2007.08.11 Saturday 00:04
くっくり
●なぜ独立運動にかかわったのですか?
国際基督教大学で学んでいたころ、イタリア系英国人の詩人クリスティナ・ロゼッティの「わが心をあたためる国に幸いあれ 慈しみ深く 心を喜ばしめる土に…」という作品を読み、心の琴線に触れる思いがしました。海外に来て初めて台湾への愛を知り、山や川や野原が思い浮かんできました。その台湾が独裁政権下で汚くなったりみじめになったりすることに耐えられなかった。台湾人が幸せになるには大陸と同じひとつの中国ではだめだ、台湾だけの独立国にならなくてはいけないと思ったのです。
●当時の台湾は戒厳令が敷かれていましたね?
ええ、約40年の長期にわたって続きました。主人は早稲田大学に留学していたのですが、当時、東京の中華民国大使館から修士論文の内容について圧力がありました。日本の台湾出兵をテーマにしたら文化担当参事に「(ひとつの中国が国是なのに)地方主義的な色彩が強すぎるのではないか」と言われたのです。
東大に移って博士論文を書いているときには、心配した指導教授に「政治学を学ぶ者は、実践の政治にたずさわるべきではない」と諭されました。しかし主人は「日本のように安定した国と違い、台湾ではまだ学問と現実を区別するというぜいたくは言ってられない。学者であると同時に実践も必要なのです」と、説明したのだそうです。
●許氏は独立運動を続けながら津田塾大学で教鞭をとり、盧さんは日本で2人の子供を産み育てたわけですが、夫婦一緒とはいえ、よく耐えられましたね?
それは主人にほれていたから(笑)。クリスチャンの信仰があったからでもあるでしょう。

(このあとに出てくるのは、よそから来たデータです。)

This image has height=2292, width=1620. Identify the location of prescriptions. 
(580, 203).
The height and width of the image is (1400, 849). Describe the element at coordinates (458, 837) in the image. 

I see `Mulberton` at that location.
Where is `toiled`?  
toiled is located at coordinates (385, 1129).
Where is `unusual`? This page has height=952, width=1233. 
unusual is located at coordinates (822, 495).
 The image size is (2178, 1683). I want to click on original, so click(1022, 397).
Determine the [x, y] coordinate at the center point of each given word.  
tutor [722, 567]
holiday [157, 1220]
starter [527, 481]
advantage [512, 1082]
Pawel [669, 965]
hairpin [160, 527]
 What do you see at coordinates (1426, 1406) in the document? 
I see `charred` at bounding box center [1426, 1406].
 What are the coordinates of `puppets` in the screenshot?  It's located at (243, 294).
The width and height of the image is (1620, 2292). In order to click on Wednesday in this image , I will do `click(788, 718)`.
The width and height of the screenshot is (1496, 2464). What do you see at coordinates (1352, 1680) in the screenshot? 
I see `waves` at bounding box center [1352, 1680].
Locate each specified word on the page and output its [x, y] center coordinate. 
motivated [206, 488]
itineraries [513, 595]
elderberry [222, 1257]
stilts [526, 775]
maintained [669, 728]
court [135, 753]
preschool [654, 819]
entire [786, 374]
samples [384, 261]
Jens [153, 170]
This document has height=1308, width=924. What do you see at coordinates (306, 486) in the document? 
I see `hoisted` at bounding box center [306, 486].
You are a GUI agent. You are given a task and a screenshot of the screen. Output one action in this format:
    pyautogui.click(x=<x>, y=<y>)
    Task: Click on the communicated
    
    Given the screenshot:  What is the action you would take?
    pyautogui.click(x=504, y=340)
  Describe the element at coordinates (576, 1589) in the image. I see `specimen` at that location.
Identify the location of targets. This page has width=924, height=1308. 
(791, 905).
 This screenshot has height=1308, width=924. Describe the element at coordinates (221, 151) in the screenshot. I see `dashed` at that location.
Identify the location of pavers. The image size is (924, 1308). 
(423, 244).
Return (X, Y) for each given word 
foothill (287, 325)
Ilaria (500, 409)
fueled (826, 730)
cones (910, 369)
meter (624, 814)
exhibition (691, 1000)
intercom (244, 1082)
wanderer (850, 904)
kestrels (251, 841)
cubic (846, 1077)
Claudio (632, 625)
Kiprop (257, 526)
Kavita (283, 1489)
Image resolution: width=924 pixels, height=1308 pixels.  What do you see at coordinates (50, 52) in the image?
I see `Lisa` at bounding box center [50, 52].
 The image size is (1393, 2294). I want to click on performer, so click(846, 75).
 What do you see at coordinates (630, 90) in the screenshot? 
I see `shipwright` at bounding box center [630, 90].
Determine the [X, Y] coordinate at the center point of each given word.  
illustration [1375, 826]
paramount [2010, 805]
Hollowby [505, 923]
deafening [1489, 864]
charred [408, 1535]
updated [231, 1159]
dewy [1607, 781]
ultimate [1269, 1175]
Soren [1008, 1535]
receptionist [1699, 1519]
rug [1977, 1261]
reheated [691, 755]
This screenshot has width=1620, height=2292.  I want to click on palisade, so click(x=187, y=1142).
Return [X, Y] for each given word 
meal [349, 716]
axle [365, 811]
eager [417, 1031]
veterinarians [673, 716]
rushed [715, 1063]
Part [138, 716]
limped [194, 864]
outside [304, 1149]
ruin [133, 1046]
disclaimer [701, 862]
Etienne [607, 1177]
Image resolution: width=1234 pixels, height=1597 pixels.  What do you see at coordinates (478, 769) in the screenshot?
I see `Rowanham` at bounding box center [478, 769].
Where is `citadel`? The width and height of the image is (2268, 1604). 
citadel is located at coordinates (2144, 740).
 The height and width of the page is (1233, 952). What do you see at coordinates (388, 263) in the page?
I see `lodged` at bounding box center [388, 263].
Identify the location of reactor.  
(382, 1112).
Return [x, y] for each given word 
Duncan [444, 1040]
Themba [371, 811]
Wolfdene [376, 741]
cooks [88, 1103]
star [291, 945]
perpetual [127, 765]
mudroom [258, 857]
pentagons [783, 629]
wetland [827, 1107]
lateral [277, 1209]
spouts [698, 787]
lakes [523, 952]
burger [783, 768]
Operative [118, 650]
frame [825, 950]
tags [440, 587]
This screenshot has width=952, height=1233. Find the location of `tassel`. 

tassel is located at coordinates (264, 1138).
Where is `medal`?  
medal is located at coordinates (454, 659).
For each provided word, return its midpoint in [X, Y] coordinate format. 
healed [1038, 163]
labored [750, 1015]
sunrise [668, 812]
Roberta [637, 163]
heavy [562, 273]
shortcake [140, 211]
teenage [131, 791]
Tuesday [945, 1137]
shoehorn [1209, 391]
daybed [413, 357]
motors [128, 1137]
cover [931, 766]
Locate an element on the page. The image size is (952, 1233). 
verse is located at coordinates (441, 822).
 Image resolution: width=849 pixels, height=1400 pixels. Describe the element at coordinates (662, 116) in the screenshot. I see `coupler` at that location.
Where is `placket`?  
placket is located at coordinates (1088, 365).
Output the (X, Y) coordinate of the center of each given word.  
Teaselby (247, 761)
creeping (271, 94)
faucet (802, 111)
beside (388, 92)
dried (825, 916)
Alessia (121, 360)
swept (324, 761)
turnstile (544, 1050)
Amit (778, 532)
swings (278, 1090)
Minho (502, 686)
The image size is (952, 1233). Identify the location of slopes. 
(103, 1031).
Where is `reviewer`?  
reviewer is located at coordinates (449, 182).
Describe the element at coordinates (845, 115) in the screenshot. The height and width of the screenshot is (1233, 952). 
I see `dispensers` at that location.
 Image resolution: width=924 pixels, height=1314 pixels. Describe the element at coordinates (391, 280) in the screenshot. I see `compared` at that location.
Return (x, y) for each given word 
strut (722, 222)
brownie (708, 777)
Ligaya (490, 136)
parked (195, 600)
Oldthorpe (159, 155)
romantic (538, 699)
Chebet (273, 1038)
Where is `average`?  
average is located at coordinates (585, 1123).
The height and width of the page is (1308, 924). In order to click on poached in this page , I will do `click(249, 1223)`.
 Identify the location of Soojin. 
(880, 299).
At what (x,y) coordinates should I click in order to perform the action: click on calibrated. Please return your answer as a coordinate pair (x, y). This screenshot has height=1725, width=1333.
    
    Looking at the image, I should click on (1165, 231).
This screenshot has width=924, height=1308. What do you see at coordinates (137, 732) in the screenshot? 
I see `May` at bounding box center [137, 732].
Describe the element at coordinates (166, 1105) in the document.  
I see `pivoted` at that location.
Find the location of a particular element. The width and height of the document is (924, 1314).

留学できた恵みを台湾社会に還(かえ)したいとも思ったのです。
多くの日本の方々の助けがあってできたことでもあります。私たちの滞在が問題だとして送還されそうになったとき、親しくしていただいていた作家の阪田寛夫先生が保証人になってくれたうえに、「身の安全を考えなさい」と、海外渡航費用まで準備していると言ってくださった。ほかにも作家の阿川弘之先生ら、多くの方々から励ましや助けをいただきました。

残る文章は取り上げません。